My teacher said nothing but I don't believe that. Since heating has no limit, and the more you heat, the higher the energy level rises, the bonds break, if you keep increasing the temperature, something is bound to happen.

 

[ZapperZ]

My teacher said nothing but I don't believe that. Since heating has no limit, and the more you heat, the higher the energy level rises, the bonds break, if you keep increasing the temperature, something is bound to happen.

What if your plasma is nothing more than an electron gas? After all, a "plasma" is nothing more than ionized gas, and a cloud of electrons qualifies! What "bonds" do you break now?

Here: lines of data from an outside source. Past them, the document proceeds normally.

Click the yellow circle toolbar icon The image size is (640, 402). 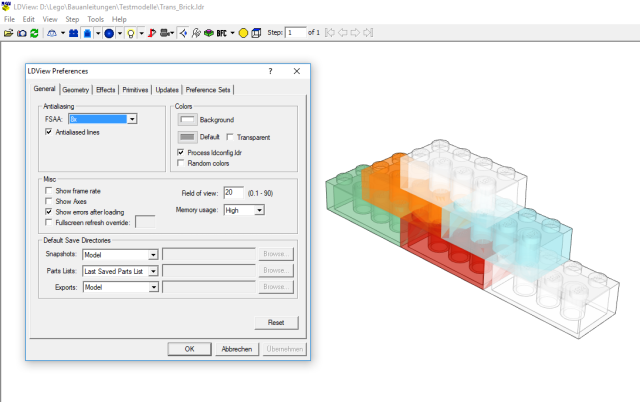[243, 33]
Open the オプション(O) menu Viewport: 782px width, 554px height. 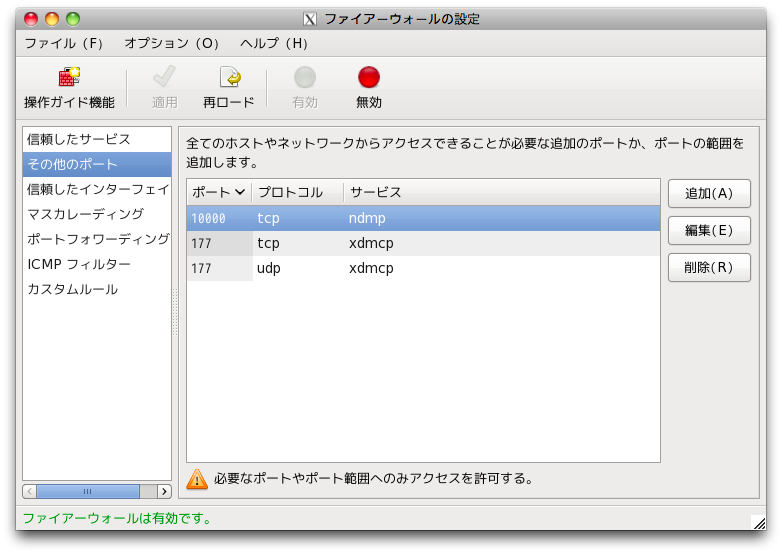coord(172,44)

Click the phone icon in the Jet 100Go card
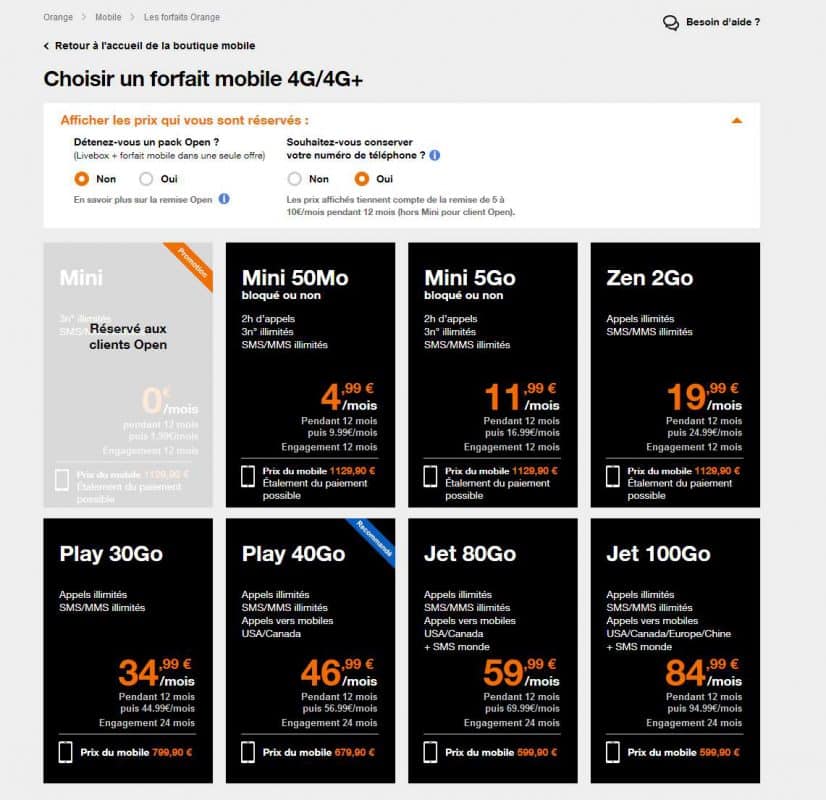(x=612, y=752)
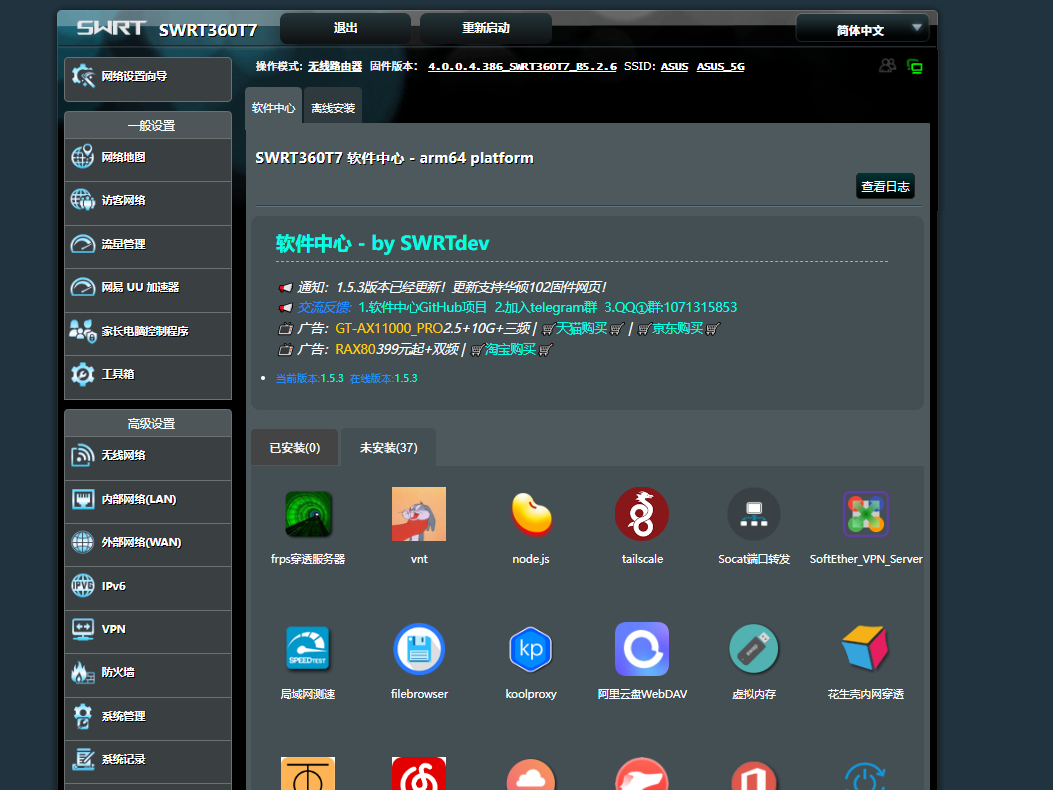Click the node.js app icon
The height and width of the screenshot is (790, 1053).
click(531, 515)
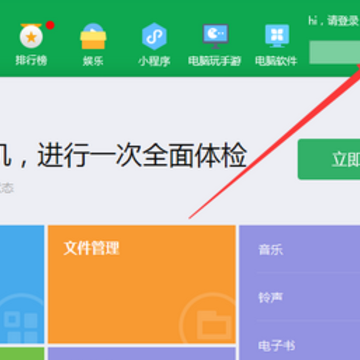Open the green tile below the blue tile

pyautogui.click(x=22, y=354)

Your teacher's answer is correct, but you also have to frame your question in such a way that (i) you understand what it is that you're asking (i.e. what exactly qualifies as a "plasma") and (ii) you are aware of the different possibilities and variations to your question that can dictate the nature of the answer you are given. After all, I can also ionize hydrogen gas, and I don't think you would want to be told that a proton can't be heated up until its quark content starts separating, do you?

Zz.

 

[Skhandelwal]

Ok, I am guessing now but if you keep heating cloud of electrons, wouldn't the bonds of leptons(if there is such a thing) break apart? What my point is is that if you keep heating up something, at some point of time, shouldn't it convert into energy?(thats just my instint so don't ask me what I base that on to, I know the rules of forum, since it is a question, I am guessing, I wouldn't tell my philosophy in an answer.)

 

[TuviaDaCat]

heat is a function of the particles average velocity(magnituge average), so i guess if we assume that a particle is unbreakable, we could heat particles until they get close to the speed of light, and there is our boundary.
though such assumption is most probably wrong...

 

[Skhandelwal]

But the thing is they are always breakable and the thing I am trying to get is that when we keep breaking it, we get to a particle in which when we break that, we release energy, don't you agree? So my conclusion is when you heat something infinitely it turns into energy(way before reaching infinity though), unless my assumption is wrong and some things arent breakable by heat.(or there are infinitely subparticles before reaching infinity, are there?)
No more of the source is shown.